Summary Of Linear Regression Model:

## 
## Call:
## lm(formula = No_of_Passengers ~ Time)
## 
## Residuals:
##     Min      1Q  Median      3Q     Max 
## -93.858 -30.727  -5.757  24.489 164.999 
## 
## Coefficients:
##               Estimate Std. Error t value Pr(>|t|)    
## (Intercept) -62055.907   2166.077  -28.65   <2e-16 ***
## Time            31.886      1.108   28.78   <2e-16 ***
## ---
## Signif. codes:  0 '***' 0.001 '**' 0.01 '*' 0.05 '.' 0.1 ' ' 1
## 
## Residual standard error: 46.06 on 142 degrees of freedom
## Multiple R-squared:  0.8536, Adjusted R-squared:  0.8526 
## F-statistic: 828.2 on 1 and 142 DF,  p-value: < 2.2e-16

Let’s have a look at the plot:

plot(AirPassengers,main="AirPassengers + Linear Regression Line", ylab="No. of Passengers", xlab="Year",col="black",type="o")

#Linear Regression Line 
abline(linear_regression_model,col="red",lwd=2.5)

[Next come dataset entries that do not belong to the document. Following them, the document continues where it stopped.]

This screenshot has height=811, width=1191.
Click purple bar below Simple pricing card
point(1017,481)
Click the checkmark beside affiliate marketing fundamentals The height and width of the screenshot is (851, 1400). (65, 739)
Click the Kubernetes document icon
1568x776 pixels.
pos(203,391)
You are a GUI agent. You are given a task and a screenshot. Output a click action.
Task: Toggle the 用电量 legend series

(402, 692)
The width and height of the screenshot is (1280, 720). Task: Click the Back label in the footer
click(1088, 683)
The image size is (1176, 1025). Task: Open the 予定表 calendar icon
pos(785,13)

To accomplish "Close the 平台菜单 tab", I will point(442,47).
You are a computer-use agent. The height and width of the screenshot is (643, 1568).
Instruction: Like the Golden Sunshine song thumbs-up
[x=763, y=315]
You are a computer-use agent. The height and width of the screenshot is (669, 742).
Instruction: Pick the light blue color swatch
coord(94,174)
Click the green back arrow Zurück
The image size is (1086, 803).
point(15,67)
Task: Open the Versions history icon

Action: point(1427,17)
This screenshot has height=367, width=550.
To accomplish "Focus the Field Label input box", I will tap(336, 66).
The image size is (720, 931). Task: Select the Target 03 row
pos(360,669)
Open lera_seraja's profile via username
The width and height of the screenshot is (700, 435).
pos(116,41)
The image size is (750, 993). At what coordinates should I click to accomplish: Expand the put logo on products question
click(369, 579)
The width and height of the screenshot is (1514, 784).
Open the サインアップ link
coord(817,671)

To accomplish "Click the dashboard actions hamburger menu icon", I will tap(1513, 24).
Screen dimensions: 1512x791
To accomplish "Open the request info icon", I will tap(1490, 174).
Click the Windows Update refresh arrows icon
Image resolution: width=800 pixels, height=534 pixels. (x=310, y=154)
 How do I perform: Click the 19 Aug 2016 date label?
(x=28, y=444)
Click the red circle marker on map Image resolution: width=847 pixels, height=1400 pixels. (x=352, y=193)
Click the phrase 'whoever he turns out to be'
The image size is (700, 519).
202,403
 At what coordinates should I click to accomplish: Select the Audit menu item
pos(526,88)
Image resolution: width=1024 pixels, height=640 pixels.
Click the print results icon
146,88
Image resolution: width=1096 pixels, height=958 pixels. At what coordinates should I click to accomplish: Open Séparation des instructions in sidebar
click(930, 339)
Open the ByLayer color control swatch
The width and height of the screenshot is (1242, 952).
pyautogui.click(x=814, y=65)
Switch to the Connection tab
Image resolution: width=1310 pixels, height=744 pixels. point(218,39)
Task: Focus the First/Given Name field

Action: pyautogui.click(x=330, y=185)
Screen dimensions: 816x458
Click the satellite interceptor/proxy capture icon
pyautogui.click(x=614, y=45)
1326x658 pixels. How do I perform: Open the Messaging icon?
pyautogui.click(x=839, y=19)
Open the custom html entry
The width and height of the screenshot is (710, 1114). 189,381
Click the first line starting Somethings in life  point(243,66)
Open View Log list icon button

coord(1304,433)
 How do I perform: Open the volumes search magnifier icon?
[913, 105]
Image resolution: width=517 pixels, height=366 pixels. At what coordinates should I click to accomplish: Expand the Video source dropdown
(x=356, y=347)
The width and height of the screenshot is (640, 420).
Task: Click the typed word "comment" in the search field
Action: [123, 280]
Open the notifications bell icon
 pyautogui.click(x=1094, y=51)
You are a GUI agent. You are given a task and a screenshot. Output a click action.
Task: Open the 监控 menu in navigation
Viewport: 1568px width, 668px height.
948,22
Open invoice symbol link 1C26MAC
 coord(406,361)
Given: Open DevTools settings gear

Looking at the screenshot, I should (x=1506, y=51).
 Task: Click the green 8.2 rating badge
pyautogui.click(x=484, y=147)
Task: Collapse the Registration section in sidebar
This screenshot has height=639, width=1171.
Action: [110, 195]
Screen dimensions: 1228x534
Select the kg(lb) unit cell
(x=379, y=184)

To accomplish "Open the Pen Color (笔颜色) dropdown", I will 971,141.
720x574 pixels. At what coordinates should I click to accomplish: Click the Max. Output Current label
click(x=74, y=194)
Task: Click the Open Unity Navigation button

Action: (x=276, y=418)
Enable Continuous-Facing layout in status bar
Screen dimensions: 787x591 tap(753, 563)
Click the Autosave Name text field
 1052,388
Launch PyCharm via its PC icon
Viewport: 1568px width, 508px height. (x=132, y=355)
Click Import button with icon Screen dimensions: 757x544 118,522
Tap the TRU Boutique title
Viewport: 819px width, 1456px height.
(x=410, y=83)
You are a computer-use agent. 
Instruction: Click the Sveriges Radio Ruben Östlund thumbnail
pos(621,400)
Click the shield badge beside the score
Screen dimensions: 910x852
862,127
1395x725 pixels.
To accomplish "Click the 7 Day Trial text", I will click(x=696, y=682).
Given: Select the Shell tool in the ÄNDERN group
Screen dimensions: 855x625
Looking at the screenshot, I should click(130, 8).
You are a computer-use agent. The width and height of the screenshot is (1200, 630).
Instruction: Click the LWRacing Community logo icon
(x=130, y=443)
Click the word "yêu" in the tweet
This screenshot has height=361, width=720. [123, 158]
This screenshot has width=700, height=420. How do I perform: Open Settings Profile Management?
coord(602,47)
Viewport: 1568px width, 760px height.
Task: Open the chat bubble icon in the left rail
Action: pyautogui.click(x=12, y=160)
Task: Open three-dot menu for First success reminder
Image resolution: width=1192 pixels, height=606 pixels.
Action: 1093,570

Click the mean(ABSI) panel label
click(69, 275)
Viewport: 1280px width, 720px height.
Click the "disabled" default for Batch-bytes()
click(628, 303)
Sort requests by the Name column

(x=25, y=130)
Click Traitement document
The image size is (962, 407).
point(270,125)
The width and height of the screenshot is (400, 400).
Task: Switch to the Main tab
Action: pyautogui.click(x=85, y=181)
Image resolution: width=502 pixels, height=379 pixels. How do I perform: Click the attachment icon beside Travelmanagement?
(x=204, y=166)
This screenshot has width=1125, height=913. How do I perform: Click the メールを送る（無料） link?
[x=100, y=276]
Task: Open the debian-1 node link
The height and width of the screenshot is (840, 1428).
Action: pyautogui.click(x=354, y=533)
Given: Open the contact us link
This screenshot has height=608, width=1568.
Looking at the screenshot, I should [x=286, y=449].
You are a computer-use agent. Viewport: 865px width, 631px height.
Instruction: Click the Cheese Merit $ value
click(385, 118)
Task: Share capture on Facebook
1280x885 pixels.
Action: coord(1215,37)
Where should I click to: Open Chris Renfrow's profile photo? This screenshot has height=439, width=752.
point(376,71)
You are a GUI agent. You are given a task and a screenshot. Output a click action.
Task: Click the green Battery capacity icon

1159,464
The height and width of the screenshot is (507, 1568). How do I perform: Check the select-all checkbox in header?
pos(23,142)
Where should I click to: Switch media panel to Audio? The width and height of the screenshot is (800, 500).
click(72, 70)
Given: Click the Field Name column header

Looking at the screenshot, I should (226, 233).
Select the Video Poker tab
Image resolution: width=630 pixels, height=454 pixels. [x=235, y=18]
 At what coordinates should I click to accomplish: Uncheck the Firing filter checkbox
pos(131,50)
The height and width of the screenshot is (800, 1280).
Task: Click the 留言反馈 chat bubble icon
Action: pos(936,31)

We can see that the linear model does fit the data quite well from around 1950-1954, however later on we observe large fluctuations in the number of passengers.

1.3 Decomposition Of Time Series

We now decompose our Time Series into its three main components: Trend, Seasonality and Residual Noise.

Interpretation:

-TREND:

Here, we see that the trend is increasing due an rise in number of passengers.

One possible explanation for this: In the 1950s the knowledge on airplanes,as a mode of transport, was limited,hence fewer people were inclined to use this method of transport.

However after 1970, the trend started increasing significantly which is likely to represnt the development in technology and accessibility of air travel worldwide.

-SEASONALITY:

Here, the seasonality has a periodic shape suggesting that passengers tend to prefer certain times of the year to travel.

For example, during the summer, there is a noticeable increase in the number of passengers (which is illustrated better in the latter plot) whereas in the winter, the number declines significantly.

The smaller peaks at the end of the year could result from holiday travel, such as New year’s & Christmas.

If we examine weekly seasonality, it shows that the end of the week is most popular time for travel. this is likely because many people dont work on weekends, allowing them to utilsie this time for leisure activities.

Overall we see that after May the number of passengers starts to increase indicating that spring/summer seasons are the most popular for travel.

-RESIDUAL NOISE/RANDOM:

Here, we see that the residual errors are fluctuating from 1950-1953 which indicates tht the model may not be a suitable fit for the data.

However, from 1954-1956, the errors are spread around zero which is good but they seem to increase shortly after and have even larger fluctutions than before after 1958.